Splitting Ratio: The dataset is split into a training set and a test set using the train_test_split() function from the scikit-learn library. The test set size is set to 30% of the entire dataset (test_size = 0.30), while the training set size is implicitly set to 70% of the dataset.

Random State: The random_state parameter is set to 24, which ensures that the random splitting of the dataset is reproducible. This means that each time the code is run with the same random_state value, the same splitting outcome will be obtained.

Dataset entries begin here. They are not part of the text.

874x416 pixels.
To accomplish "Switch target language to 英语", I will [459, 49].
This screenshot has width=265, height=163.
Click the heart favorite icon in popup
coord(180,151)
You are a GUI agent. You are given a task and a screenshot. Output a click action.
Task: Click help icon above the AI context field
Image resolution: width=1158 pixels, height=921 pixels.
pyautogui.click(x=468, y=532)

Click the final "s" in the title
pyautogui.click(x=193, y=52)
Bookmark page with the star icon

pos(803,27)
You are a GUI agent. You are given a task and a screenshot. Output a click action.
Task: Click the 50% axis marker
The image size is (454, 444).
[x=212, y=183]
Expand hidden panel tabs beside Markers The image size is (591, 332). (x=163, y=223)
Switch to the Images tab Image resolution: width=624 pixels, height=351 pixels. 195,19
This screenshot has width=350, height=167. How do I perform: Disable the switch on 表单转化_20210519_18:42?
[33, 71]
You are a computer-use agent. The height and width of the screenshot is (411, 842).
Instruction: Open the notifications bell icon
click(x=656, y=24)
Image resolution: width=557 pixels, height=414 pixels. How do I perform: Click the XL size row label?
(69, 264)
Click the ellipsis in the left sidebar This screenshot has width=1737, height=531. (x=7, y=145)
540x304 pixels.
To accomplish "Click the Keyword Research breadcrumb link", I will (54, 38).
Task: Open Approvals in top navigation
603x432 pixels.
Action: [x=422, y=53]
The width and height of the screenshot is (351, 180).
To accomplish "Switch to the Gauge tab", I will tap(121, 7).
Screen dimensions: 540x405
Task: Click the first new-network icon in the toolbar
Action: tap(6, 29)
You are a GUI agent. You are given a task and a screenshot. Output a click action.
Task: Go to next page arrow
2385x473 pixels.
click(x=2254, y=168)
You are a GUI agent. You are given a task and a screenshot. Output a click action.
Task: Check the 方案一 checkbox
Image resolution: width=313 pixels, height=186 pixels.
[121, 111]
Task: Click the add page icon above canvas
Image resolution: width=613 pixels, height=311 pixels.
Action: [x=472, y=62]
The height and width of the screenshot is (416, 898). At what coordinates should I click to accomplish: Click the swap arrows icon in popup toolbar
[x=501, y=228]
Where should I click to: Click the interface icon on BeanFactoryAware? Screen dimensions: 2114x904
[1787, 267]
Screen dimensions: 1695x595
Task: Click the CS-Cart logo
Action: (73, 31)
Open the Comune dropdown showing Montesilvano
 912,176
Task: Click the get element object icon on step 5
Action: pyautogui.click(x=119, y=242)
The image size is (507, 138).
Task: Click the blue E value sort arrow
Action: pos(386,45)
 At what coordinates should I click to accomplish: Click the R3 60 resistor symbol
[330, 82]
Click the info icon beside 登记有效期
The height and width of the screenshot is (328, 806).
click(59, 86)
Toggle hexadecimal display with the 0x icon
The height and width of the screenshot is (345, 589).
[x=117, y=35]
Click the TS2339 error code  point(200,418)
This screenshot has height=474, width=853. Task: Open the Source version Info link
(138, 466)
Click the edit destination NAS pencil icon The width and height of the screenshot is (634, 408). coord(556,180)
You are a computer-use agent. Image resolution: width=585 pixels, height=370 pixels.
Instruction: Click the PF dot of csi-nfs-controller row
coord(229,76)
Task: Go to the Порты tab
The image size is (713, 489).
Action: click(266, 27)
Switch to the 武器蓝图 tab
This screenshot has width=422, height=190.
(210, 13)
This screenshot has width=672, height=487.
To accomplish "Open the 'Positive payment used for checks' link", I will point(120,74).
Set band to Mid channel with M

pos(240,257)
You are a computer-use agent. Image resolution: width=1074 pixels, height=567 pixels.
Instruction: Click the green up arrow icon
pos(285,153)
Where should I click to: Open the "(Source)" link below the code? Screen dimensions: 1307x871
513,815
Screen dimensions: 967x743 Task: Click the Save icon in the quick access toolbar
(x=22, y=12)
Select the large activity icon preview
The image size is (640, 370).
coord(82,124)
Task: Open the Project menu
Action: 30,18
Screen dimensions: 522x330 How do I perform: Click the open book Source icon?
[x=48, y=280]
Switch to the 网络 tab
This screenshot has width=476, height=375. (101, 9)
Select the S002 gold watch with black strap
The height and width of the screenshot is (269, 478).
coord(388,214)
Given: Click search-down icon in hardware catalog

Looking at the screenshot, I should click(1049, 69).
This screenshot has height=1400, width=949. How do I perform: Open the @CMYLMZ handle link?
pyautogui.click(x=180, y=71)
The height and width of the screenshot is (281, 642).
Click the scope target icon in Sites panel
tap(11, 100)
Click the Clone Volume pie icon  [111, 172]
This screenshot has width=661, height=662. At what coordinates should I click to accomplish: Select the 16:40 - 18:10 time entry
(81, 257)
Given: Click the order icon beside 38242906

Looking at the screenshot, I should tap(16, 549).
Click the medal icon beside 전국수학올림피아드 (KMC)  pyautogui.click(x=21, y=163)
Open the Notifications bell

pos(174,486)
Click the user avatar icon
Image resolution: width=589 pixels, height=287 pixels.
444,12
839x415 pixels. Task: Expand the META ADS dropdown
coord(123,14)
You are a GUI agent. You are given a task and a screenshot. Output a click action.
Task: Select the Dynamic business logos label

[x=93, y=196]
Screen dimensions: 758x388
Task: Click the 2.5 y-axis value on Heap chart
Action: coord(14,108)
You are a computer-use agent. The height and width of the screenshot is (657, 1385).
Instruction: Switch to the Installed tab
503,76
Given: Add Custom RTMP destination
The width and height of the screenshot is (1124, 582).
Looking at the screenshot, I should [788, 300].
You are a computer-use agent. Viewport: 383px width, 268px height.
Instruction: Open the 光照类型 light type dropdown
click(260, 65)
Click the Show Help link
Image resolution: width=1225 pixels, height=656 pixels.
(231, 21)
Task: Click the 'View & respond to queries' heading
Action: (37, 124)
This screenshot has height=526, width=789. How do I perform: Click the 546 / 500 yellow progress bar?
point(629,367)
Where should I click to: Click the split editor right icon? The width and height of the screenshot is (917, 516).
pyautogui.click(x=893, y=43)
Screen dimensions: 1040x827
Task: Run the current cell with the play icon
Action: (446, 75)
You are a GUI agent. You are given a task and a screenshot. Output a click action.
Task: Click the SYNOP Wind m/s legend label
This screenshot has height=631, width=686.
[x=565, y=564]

Split Variables: The resulting training and test sets are stored in the variables xtrain, xtest, ytrain, and ytest. xtrain and ytrain represent the features and target variable of the training set, while xtest and ytest represent the features and target variable of the test set.

### Scaling of data

In [None]:
cols = ['host_listings_count','host_total_listings_count','host_response_rate','host_acceptance_rate','accommodates','bedrooms','beds','minimum_nights',
       'maximum_nights', 'minimum_minimum_nights','maximum_minimum_nights', 'minimum_maximum_nights',
       'maximum_maximum_nights', 'minimum_nights_avg_ntm','maximum_nights_avg_ntm','availability_30',
       'availability_60', 'availability_90', 'availability_365','number_of_reviews', 'number_of_reviews_ltm', 
       'number_of_reviews_l30d','review_scores_rating','review_scores_accuracy', 'review_scores_cleanliness',
       'review_scores_checkin', 'review_scores_communication','review_scores_location', 'review_scores_value',
       'calculated_host_listings_count','bathrooms']

ss=StandardScaler()

for i in cols:
        xtrain[i] = ss.fit_transform(xtrain[[i]])
        xtest[i] = ss.transform(xtest[[i]])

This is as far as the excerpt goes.